(TEXT EXTRACT)
— START —

Ribbit.

Ribbit.

Monday, July 18, 2016

Crazy McGee

A few years ago, a guy from church had a bunch of us over to his house for a get-together. He had a humidor in his living room and handed us all cigars. As we sat around his back yard puffing our smokes, I said, “You know, we should really do this more often.” My pal Justin thought this was an excellent idea, and that’s how Cigar & Scotch Night got started.


How Cigar & Scotch Night got ruined is a more elaborate story.

We had decided the patio in between me and Justin’s apartments was a decent place to hold get-togethers. The only other thing I used the patio for was ice-skating in the winter, and that was purely accidental. So Justin hauled over his 15 camping chairs and we decided everyone would bring his or her own cigar and beverage (I had just returned from Scotland and Ireland, which was why I thought scotch or whiskey ought to be involved in the evening).

We had recently listened to a message at church about getting more involved in the daily lives of our neighbors, and C&SN seemed like a prime opportunity to try this out, so every neighbor who wandered across the patio got an invitation. Only one neighbor actually took me up on the offer, though. That’s a woman we’ll call Lana.

— END —

(TASK)
Answer these questions using the post about Cigar & Scotch Night:
(a) In which room of his house did the man from church keep his humidor?
(b) How many camping chairs did Justin bring to the patio?
(c) What name does the writer give the one neighbor who accepted the invitation?

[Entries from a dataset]

— START —

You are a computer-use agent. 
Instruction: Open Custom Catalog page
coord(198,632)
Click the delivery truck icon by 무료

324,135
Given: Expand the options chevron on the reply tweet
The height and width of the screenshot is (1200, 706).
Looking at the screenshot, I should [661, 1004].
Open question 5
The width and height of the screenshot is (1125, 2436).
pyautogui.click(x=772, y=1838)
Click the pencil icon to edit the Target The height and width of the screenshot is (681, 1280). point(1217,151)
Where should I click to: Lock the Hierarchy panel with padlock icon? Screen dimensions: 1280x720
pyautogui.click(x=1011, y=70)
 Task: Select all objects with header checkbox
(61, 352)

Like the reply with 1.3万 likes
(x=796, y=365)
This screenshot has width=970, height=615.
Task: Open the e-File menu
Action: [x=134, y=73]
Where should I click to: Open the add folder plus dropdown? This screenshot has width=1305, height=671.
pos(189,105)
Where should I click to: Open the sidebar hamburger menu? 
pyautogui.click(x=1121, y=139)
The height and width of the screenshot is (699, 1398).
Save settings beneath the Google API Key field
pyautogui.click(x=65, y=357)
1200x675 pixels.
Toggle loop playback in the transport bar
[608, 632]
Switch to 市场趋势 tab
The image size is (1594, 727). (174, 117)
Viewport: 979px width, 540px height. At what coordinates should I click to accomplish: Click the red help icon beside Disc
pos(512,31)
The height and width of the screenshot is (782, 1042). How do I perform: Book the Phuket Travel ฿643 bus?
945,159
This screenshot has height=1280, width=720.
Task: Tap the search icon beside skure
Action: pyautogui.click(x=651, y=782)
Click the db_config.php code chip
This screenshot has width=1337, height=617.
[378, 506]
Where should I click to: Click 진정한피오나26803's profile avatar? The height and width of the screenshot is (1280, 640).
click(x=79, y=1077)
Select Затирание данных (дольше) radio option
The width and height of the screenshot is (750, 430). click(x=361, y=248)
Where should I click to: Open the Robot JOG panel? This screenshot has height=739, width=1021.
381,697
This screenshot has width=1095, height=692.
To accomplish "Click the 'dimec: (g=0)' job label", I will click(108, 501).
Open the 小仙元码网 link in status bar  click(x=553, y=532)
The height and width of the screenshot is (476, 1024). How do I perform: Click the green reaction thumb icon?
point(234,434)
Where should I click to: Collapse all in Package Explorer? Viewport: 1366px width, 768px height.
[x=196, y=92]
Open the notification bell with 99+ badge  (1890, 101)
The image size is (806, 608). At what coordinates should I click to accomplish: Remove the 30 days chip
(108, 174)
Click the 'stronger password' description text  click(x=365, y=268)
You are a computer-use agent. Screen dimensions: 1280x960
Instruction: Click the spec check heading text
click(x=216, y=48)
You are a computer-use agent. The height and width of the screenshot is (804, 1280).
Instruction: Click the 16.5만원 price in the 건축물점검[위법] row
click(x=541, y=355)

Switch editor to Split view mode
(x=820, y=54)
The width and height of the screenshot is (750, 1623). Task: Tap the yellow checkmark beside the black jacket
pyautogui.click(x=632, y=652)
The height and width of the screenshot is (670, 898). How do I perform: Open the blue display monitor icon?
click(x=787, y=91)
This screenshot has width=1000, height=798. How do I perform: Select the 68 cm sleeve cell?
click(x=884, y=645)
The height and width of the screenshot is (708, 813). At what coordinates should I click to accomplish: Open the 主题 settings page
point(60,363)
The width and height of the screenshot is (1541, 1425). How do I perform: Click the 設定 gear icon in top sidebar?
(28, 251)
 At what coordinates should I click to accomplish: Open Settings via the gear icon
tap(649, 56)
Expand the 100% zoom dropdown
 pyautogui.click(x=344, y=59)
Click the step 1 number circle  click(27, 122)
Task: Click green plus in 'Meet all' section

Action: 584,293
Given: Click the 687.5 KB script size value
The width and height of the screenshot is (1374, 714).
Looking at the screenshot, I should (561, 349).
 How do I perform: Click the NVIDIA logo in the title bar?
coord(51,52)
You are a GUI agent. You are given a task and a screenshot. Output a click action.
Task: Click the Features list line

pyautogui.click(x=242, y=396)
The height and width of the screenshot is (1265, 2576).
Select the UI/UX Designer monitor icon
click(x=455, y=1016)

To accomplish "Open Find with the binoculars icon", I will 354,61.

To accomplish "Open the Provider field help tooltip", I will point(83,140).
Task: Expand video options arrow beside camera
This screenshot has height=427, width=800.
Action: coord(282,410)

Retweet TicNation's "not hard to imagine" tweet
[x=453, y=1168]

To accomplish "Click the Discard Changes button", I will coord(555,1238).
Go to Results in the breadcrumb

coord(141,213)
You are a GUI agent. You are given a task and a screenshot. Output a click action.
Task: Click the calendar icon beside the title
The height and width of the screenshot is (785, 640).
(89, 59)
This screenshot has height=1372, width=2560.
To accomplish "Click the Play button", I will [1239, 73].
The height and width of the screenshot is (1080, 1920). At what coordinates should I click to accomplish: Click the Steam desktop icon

— END —

(FULL SOLUTION)
(a) In his living room.
(b) 15.
(c) Lana.